According to Wichita State University’s Center for Economic Development and Business Research (CEDBR), the ripple effect of decreased demand along with public policies limiting activity will have a significantly negative impact on the state’s economy in just three months.
The CEDBR, part of WSU’s W. Frank Barton School of Business, developed a model to estimate the economic ripple effects on Kansas’ three metropolitan areas, along with the rest of the state.
The impact analysis included decreased demand, supply chain issues, decreased productivity and increased purchases in select sectors like grocery stores. The project also included the federal stimulus funding flowing into each region of the economy through households, governments and businesses. Because there is not a clear end date to the effects of the COVID-19, this analysis was limited to a three-month period.

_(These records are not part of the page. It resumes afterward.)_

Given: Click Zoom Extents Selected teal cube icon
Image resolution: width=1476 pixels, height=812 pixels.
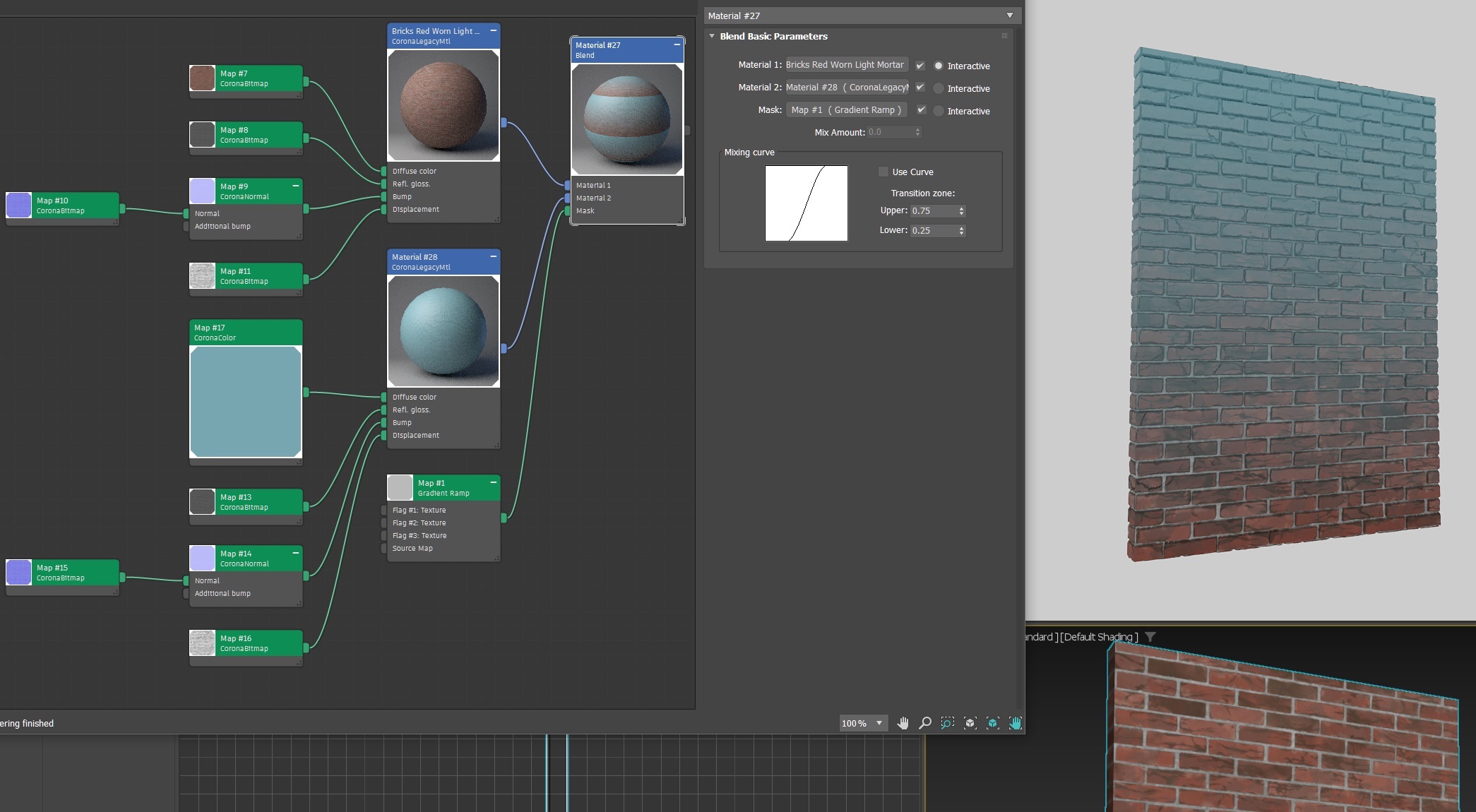Looking at the screenshot, I should tap(992, 723).
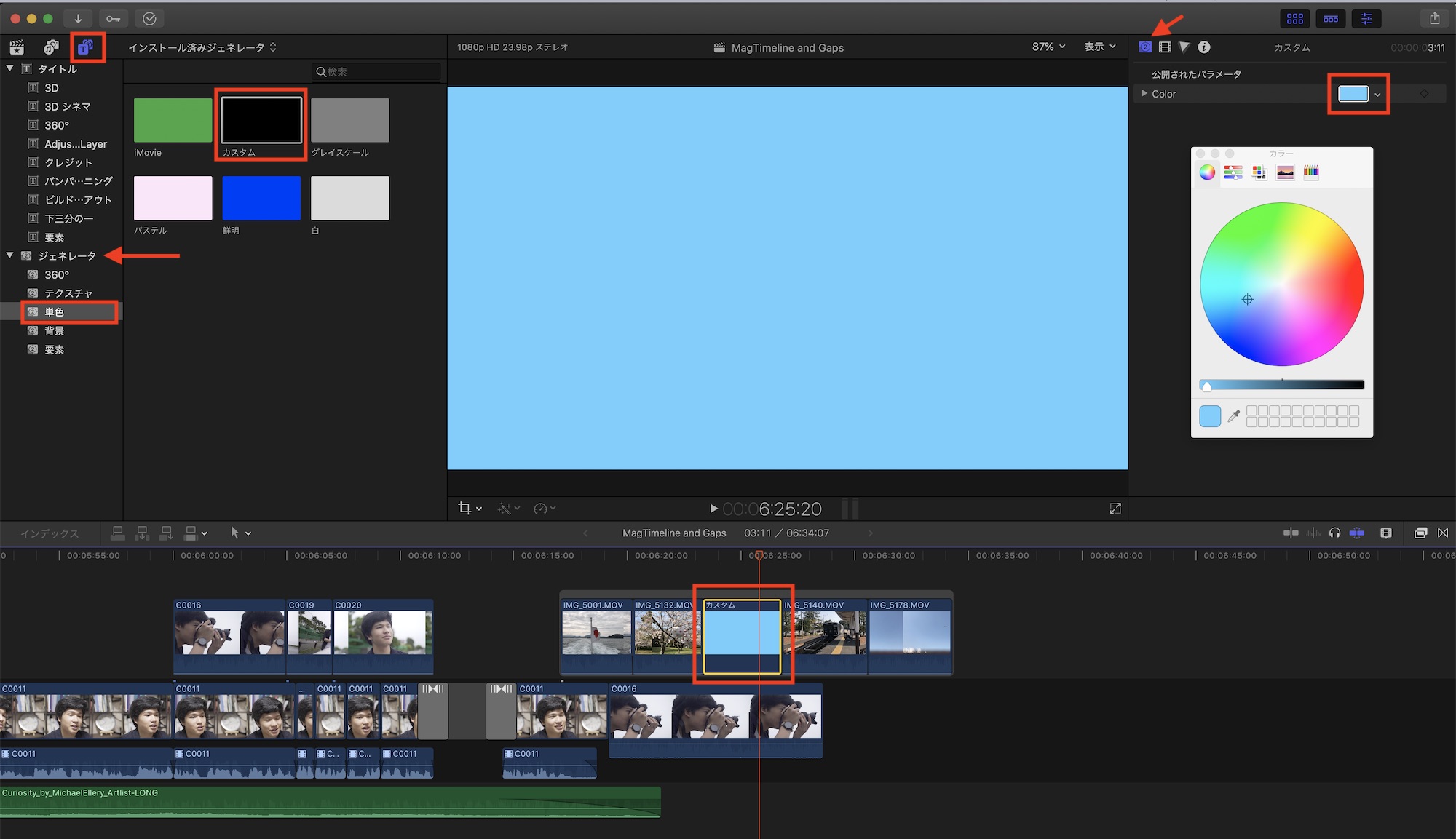Toggle viewer full-screen playback
This screenshot has width=1456, height=839.
1115,509

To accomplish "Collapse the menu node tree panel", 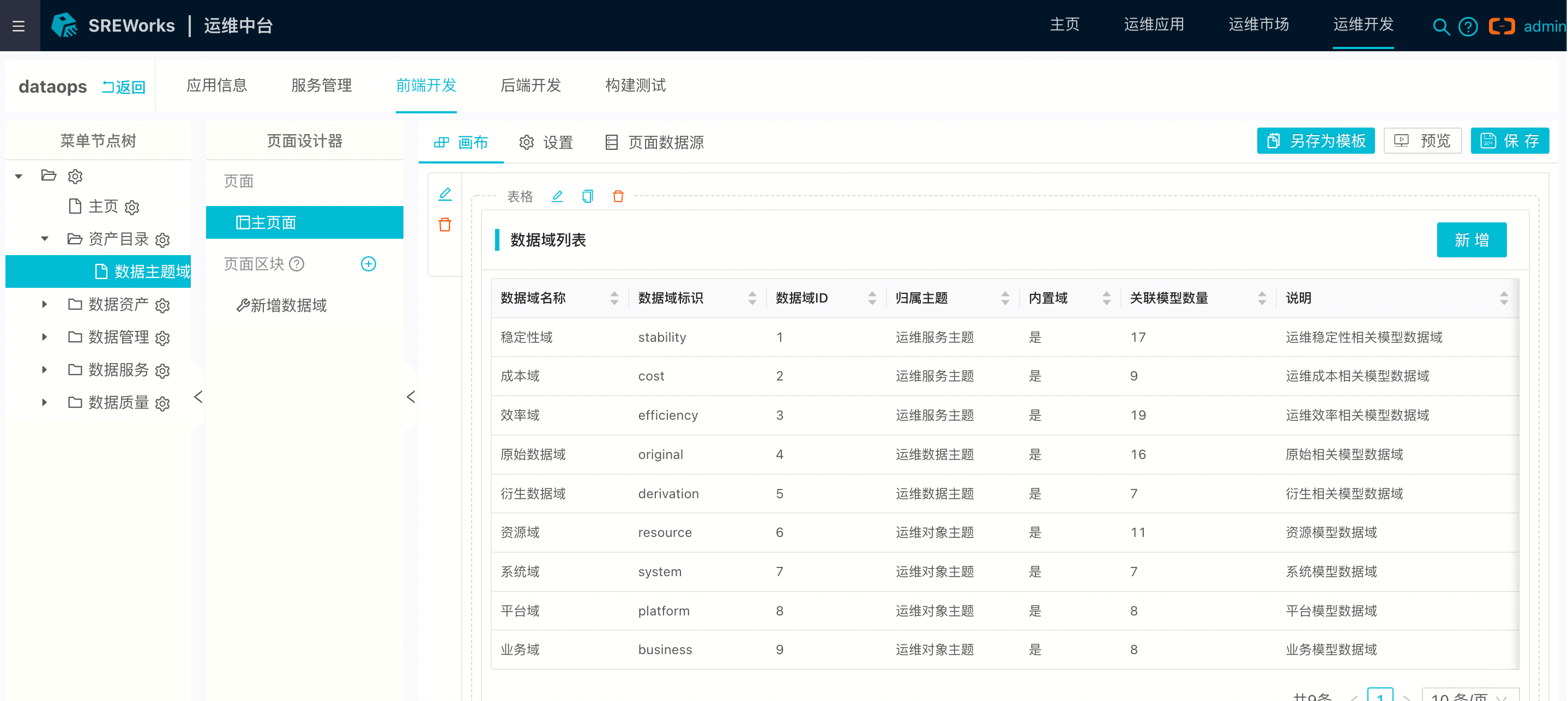I will [x=198, y=397].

Wichita and KC Will Have Greatest Negative Impact
The impact of the pandemic is expected to decrease both employment and output within the Kansas economy by 27% or 388,000 jobs, both full-time and part-time, within three months. The impact on labor income for three months is expected to be $4.8 billion.
The largest percentage decrease is expected to be in the Wichita metropolitan area, as the region had an already weak aerospace sector because of the 737 Max freeze and a higher concentration of vulnerable service sectors compared to the state.
The Kansas City, KS, metropolitan area is expected to have the second-largest decline in economic activity. Although the durable manufacturing sector is expected to be impacted by the supply chain disruptions, the area’s concentration in the vulnerable service sectors puts the region at a higher risk of losing these types of jobs.
The largest annualized decline in employment during the great recession was 4.6% in October 2009. When annualizing the impact of the coronavirus, the loss is expected to get to at least 12.1%, almost three times the previous employment loss.
Output measures all lost sales plus or minus inventory, whereas value added more closely aligns with gross state product. The multiplier for value added production lost due to the coronavirus is 1.9. That means for each dollar of lost economic activity, there is an additional 90 cents lost within the supply chain and other household consumption.
The rest of Kansas, which includes a number of micropolitan towns, is expected to lose over 103,000 jobs and about $1 billion in lost labor income over a three-month period.
Topeka is expected to have the smallest loss with only 21,000 jobs and $217 million in labor income. The higher concentration of government jobs both help insulate the economic impact.